In an alternative aspect of this embodiment, the magnetic coupling includes a head connector disposed on the faucet head and a body connector disposed on the faucet body. Each of the head connector and body connector includes a magnet. The magnet of each of the head connector and the body connector may include a single magnetic field oriented in the same direction such that the magnetic coupling exhibits a single mode attracting the head connector to the body connector. Alternatively, the magnet of each of the head connector and the body connector may include multiple magnetic fields. In this case, a number of the multiple magnetic fields are oriented in a first direction and the remaining of the multiple magnetic fields are arranged in a second direction. The second direction is substantially opposite the first direction such that, when the multiple magnetic fields of the head connector magnet are oriented in the same direction as the multiple magnetic fields of the body connector magnet, the magnetic coupling exhibits a first attracting mode and, when the multiple magnetic fields of the head connector magnet are oriented in a direction opposite the multiple magnetic fields of the body connector magnet, the magnetic coupling exhibits a second repelling mode.

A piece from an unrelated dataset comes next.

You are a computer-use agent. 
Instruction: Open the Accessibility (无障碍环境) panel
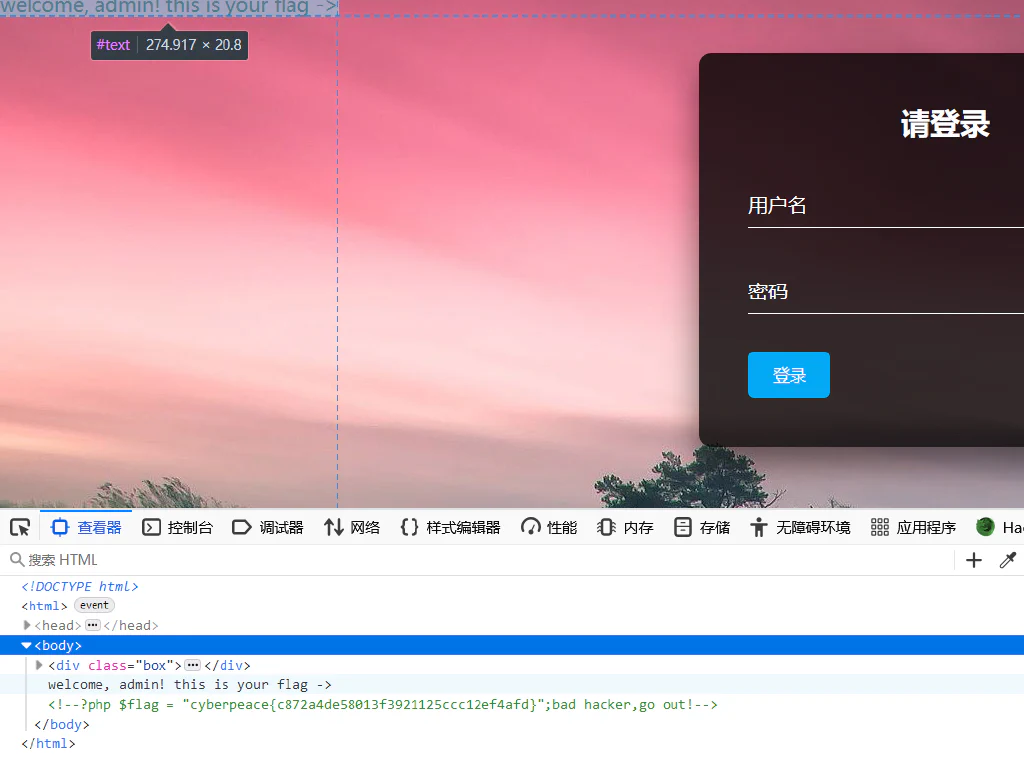[x=801, y=527]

In another illustrative embodiment, the faucet includes a faucet head, a faucet body and a magnetic coupling releasably coupling the faucet head to the faucet body. The magnetic coupling includes a head connector disposed on the faucet head and a body connector disposed on the faucet body. At least one of the head connector and the body connector has a first magnet and the other of the head connector and the body connector has a magnetically attractive member. The magnetically attractive member may be formed of steel, iron or a mixture thereof. The magnetically attractive member may include a second magnet having a second magnetic field oriented in the same direction as the magnetic field of the first magnet.

According to a further illustrative embodiment, a method of coupling and uncoupling a faucet head from a faucet body is provided. The method includes the steps of providing a head connector on the faucet head, providing a body connector on the faucet body, and generating a magnetic field attracting the head connector and the body connector, thereby coupling the faucet head to the faucet body.

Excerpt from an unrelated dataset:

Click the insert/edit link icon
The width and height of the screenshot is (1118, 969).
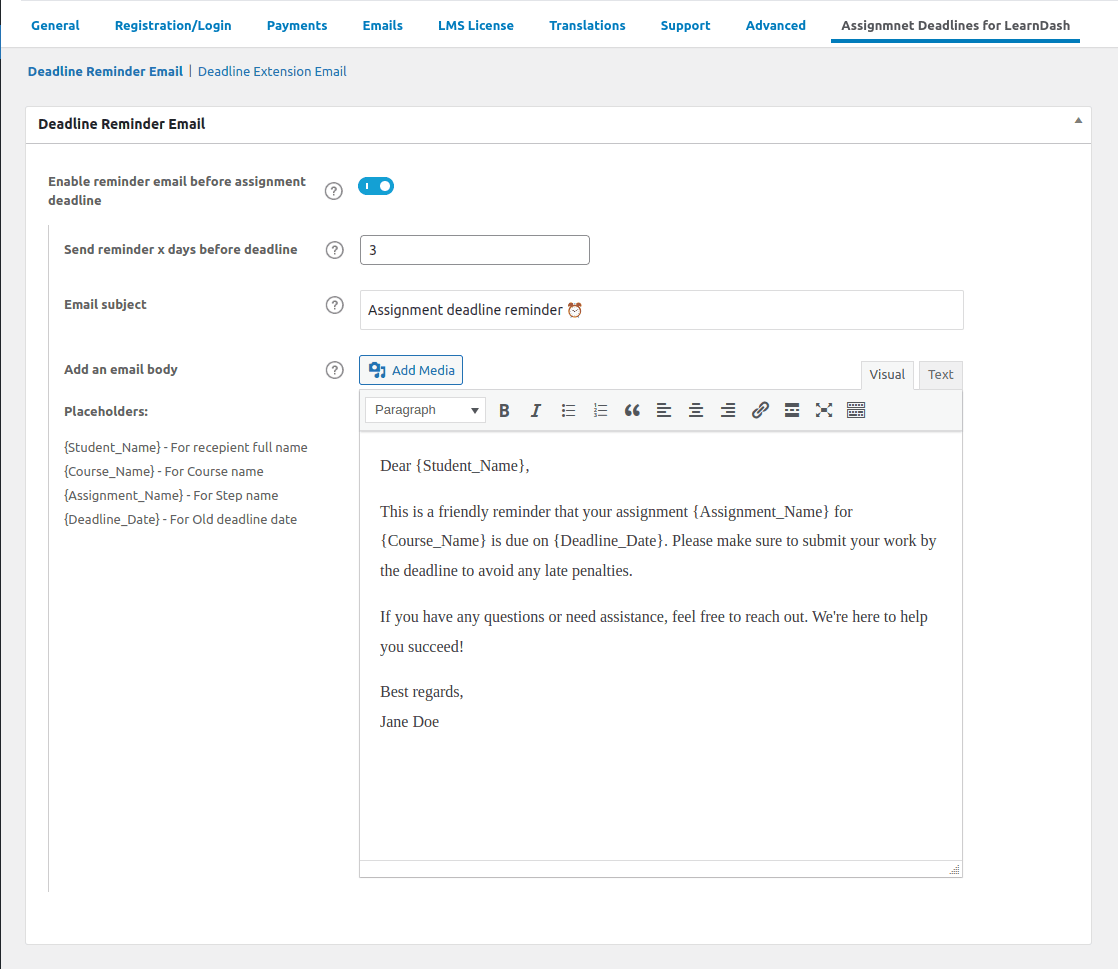[760, 410]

Additional features and advantages of the present invention will become apparent to those skilled in the art upon consideration of the following detailed description of the illustrative embodiment exemplifying the best mode of carrying out the invention as presently perceived.

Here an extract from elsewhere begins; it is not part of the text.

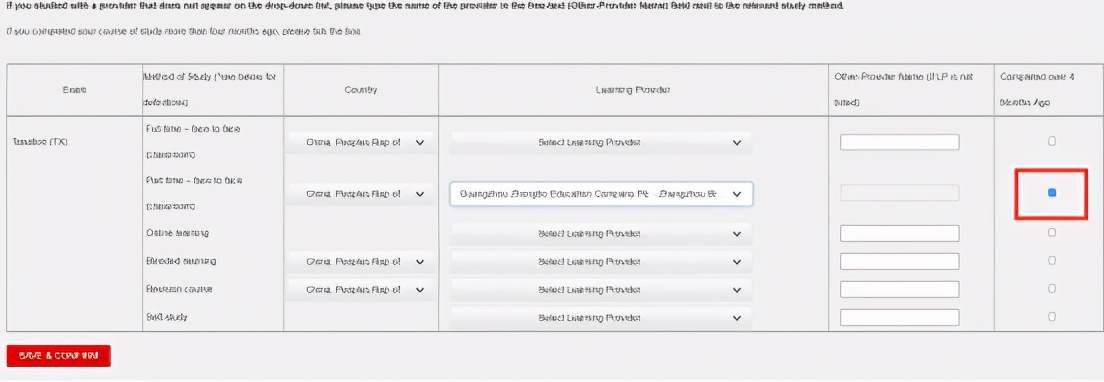Click the Save & Continue button
1104x382 pixels.
click(x=58, y=356)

BRIEF DESCRIPTION OF THE DRAWINGS

The detailed description of the drawings particularly refers to the accompanying figures in which:

FIG. 1 is a side view of a faucet in accordance with one embodiment of the present invention;

FIG. 2 is front view of the faucet of FIG. 1;

FIG. 3 is a partial cross-sectional view of a portion of the faucet of FIG. 1;

FIG. 4 is a detailed cross-sectional view of a portion of the faucet of FIG. 1;

FIG. 5 is an exploded perspective view of the faucet of FIG. 4;

FIG. 6A is a perspective view of the body connector member of the faucet of FIG. 4;

FIG. 6B is a side view of the body connector member of FIG. 6A;

FIG. 6C is another side view of the body connector member of FIG. 6A;

FIG. 6D is a bottom view of the body connector member of FIG. 6A;

FIG. 6E is a cross-sectional view of the body connector member of FIG. 6C taken along line 6E-6E;

FIG. 7A is a perspective view of the head connector member of the faucet of FIG. 4;

FIG. 7B is a top view of the head connector member of FIG. 7A;

FIG. 7C is a side view of the head connector member of FIG. 7A;

FIG. 7D is a bottom view of the head connector member of FIG. 7A;

FIG. 7E is a cross-sectional view of the head connector member of FIG. 7C taken along line 7E-7E;

FIG. 8A is diagrammatic view of the magnetic coupling of the faucet of FIG. 4 in the attracting mode;

FIG. 8B is a diagrammatic view of the magnetic coupling of the faucet of FIG. 4 in the repelling mode;

FIG. 9 is a diagrammatic view of an alternative magnetic coupling for use in the faucet of FIG. 4;

FIG. 10 is a diagrammatic view of another alternative magnetic coupling for use in the faucet of FIG. 4;

FIGS. 11, 11A and 11B are diagrammatic views of yet another alternative magnetic coupling for use in the faucet of FIG. 4 illustrating various orientations of the head connector member and body connector member;

FIG. 12A is a diagrammatic view of yet another magnetic coupling for use in the faucet of FIG. 4, wherein the magnetic coupling is in the attracting mode;

FIG. 12B is a diagrammatic view of the magnetic coupling of FIG. 12A, wherein the magnetic coupling is in the repelling mode; and

FIG. 13 is a perspective view of a faucet in accordance with another illustrative embodiment of the present invention.

Corresponding reference characters indicate corresponding parts throughout the several views. Although the drawings represent embodiments of the present invention, the drawings are not necessarily to scale and certain features may be exaggerated in order to better illustrate and explain the present invention. Although the exemplification set out herein illustrates embodiments of the invention, in several forms, the embodiments disclosed below are not intended to be exhaustive or to be construed as limiting the scope of the invention to the precise forms disclosed.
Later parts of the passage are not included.